Will you output all of the data below exactly, omitting the images?

** Opening Records for processing block **

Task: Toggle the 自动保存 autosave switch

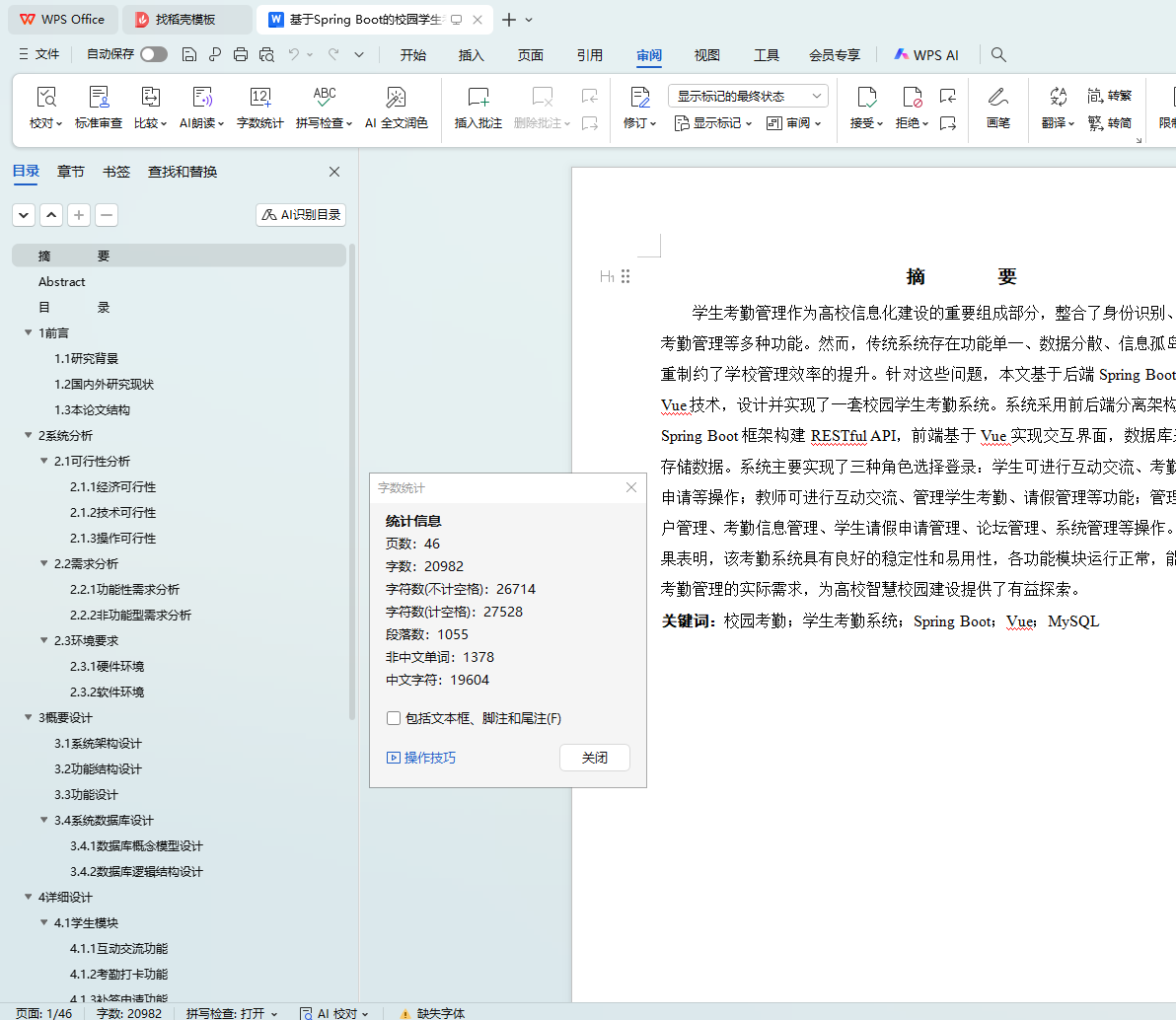Action: [153, 55]
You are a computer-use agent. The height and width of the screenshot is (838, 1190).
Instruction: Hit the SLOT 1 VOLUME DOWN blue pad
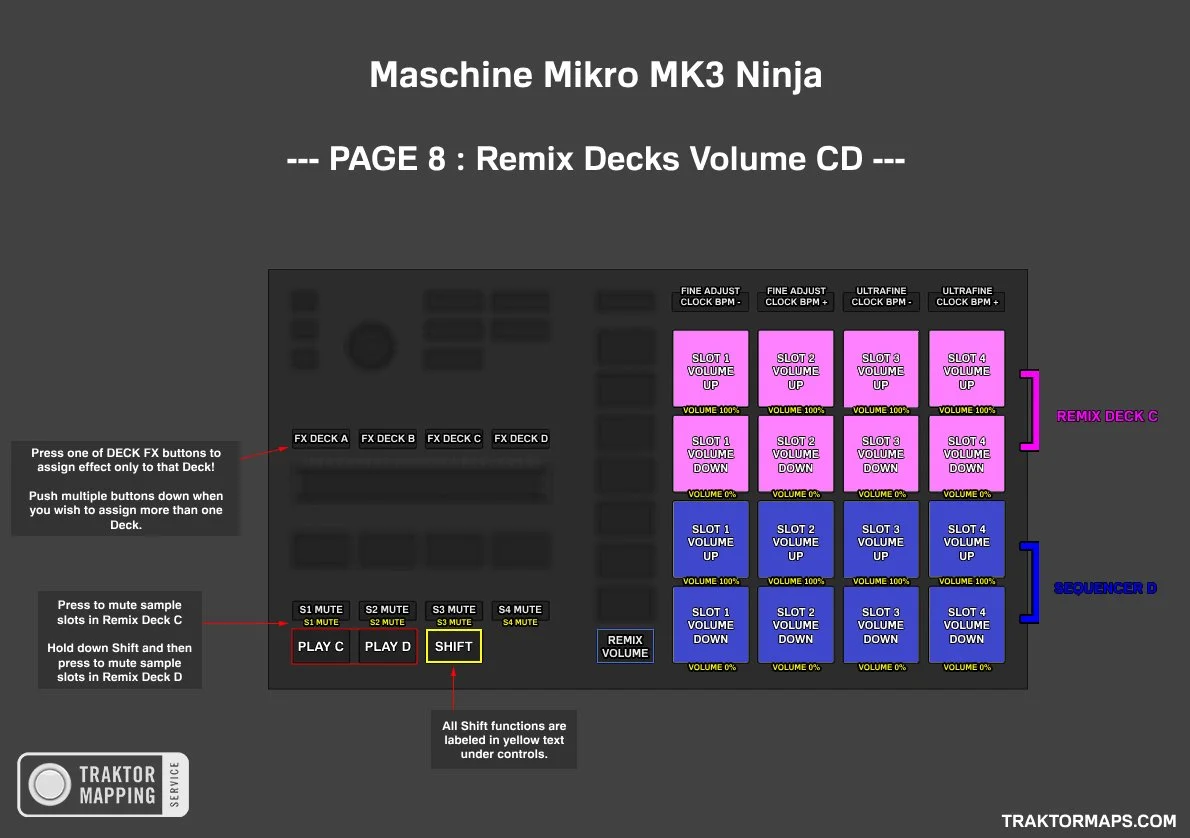click(x=710, y=624)
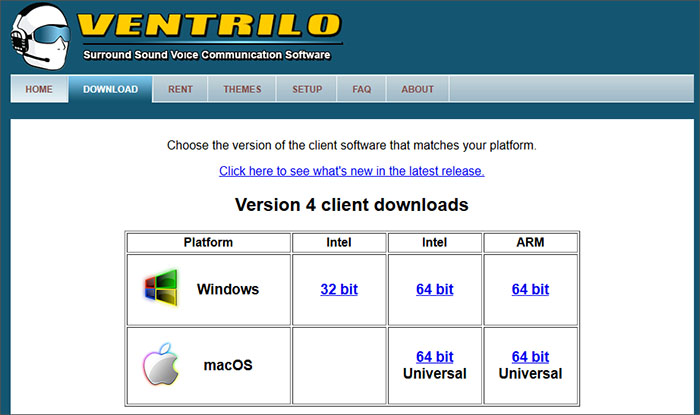Switch to the THEMES tab

coord(242,89)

** Closing Records for processing block **

■ Written solution:
Task: Toggle the 自动保存 autosave switch

Action: [153, 55]
You are a computer-use agent. The height and width of the screenshot is (838, 1190).
Instruction: Hit the SLOT 1 VOLUME DOWN blue pad
click(x=710, y=624)
Switch to the THEMES tab

coord(242,89)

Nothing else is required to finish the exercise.